This is according to SA Medical Association (Sama) spokesperson Dr Mvuyisi Mzukwa.

Mzukwa said there were challenges with personal protective equipment in both the public and private sectors.

“We have had shortages of N95 masks and gloves in some areas and the shortage of test kits is worrisome.

“If you have a patient who needs to be tested now and you don’t have kits, it is going to be a problem and will delay the management of that patient,” said Mzukwa.

A medical doctor, working at a KwaZulu-Natal public hospital, said the supply of test kits was slow but they understood the department’s predicament.

“It is a problem but when we request kits from the department, some are being sent through. There is obviously a huge demand nationally and since the National Department of Health is handling everything, they are trying to spread resources,” the medical doctor said.

Another medical doctor said at the public hospital she was working at, they were not given appropriate protective wear.

“Basically it was just scrubs that we were given.

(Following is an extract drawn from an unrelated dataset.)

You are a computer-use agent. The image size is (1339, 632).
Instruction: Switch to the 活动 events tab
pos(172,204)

I mean, it is safe but since we don’t have too much information right now on Covid-19, we are wondering if scrubs are enough especially for us who are handling patients.”

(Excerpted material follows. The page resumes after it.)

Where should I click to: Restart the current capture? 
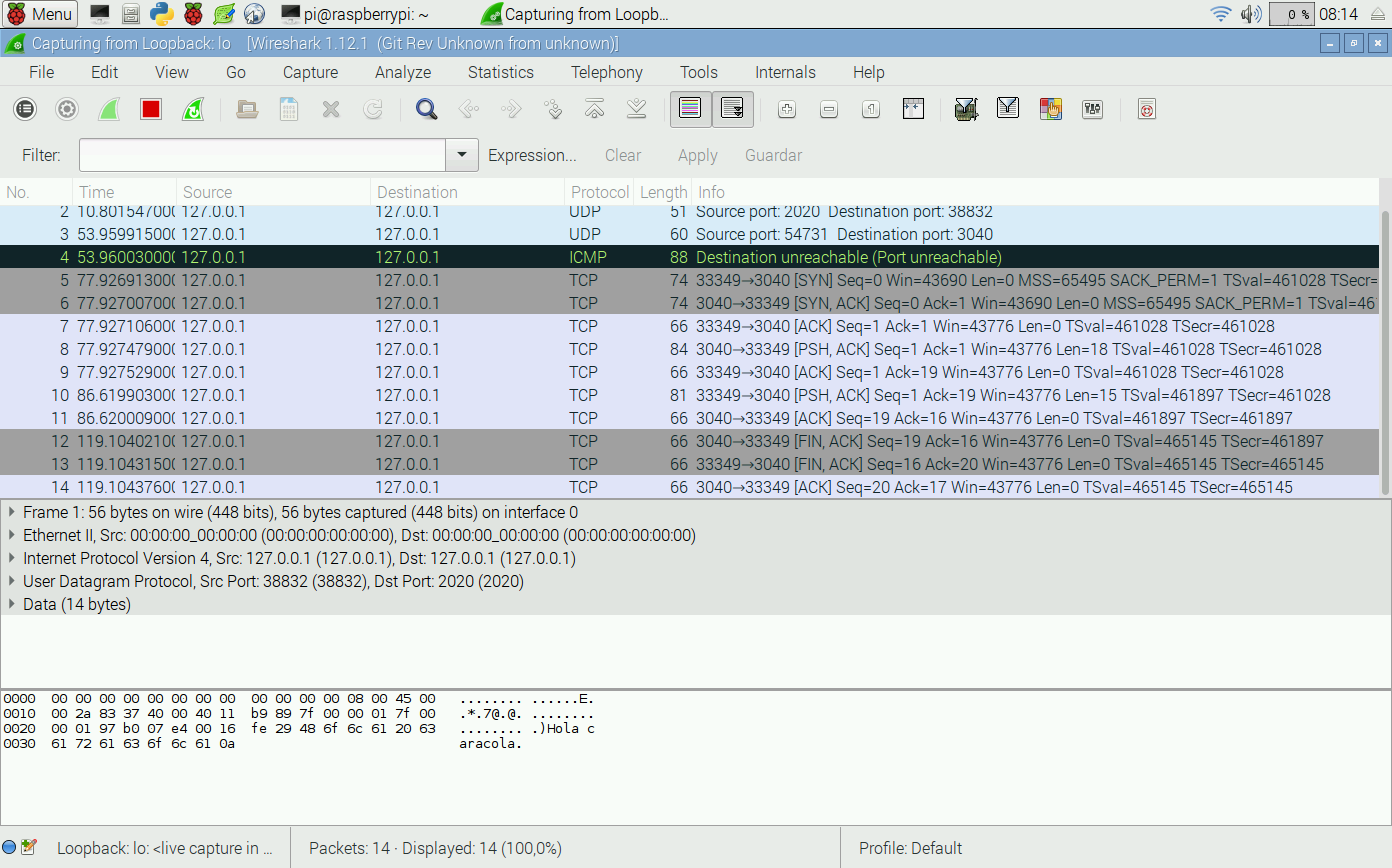point(193,110)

In an interview with eNCA on Sunday, Sama chairperson Dr Angelique Coetzee said that for the entire weekend there were only three test kits at a Durban hospital dedicated to treating coronavirus patients.

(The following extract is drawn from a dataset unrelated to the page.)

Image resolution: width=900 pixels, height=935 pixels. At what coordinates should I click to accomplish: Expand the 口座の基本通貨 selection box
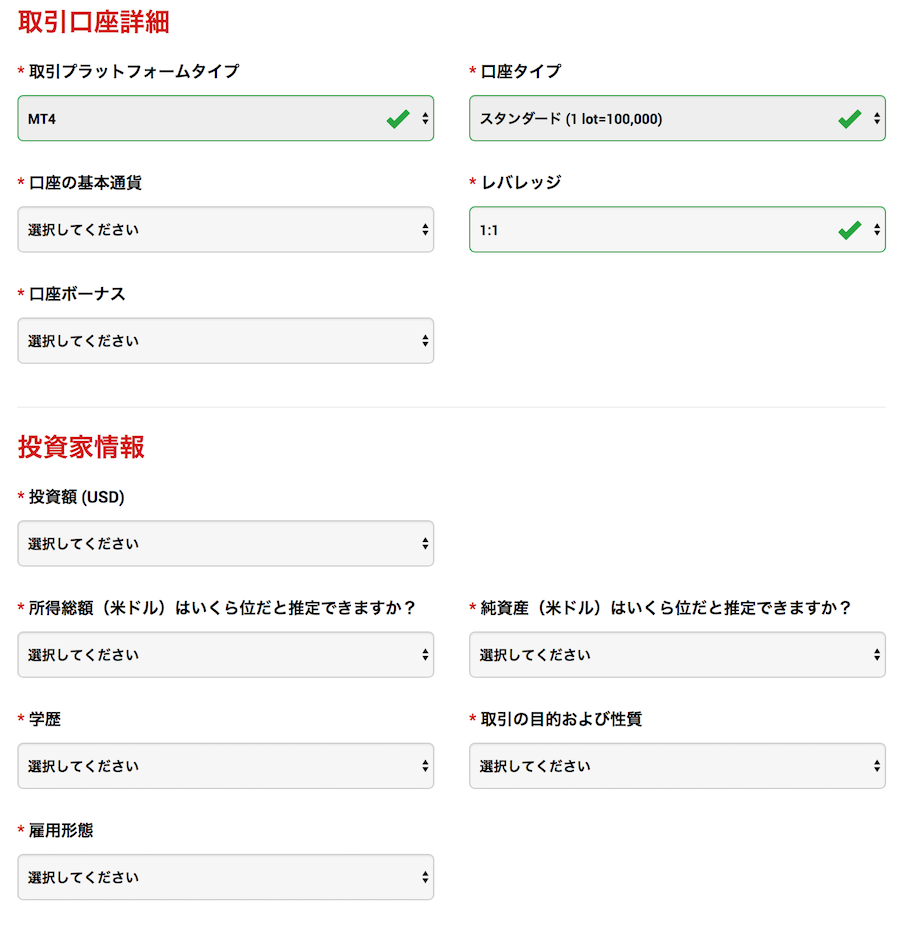coord(225,230)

“If it is not there, you cannot expect doctors to put their lives in danger (and) also other patients they will see after they have tested positive,” said Coetzee.

Mzukwa said there was no proper co-ordination of the outbreak as some doctors were not given the implementation plan to curb the spread of the virus in the country.

For example, he said at a KZN hospital, doctors were not told the hospital’s plan on how to manage the outbreak. “In some hospitals, it looks like there is no plan or if there is a plan, it is not known to the employees.

“When there are shortages of equipment, fear kicks in especially if there is no clear command.”

The Department of Health did not respond to requests for comment.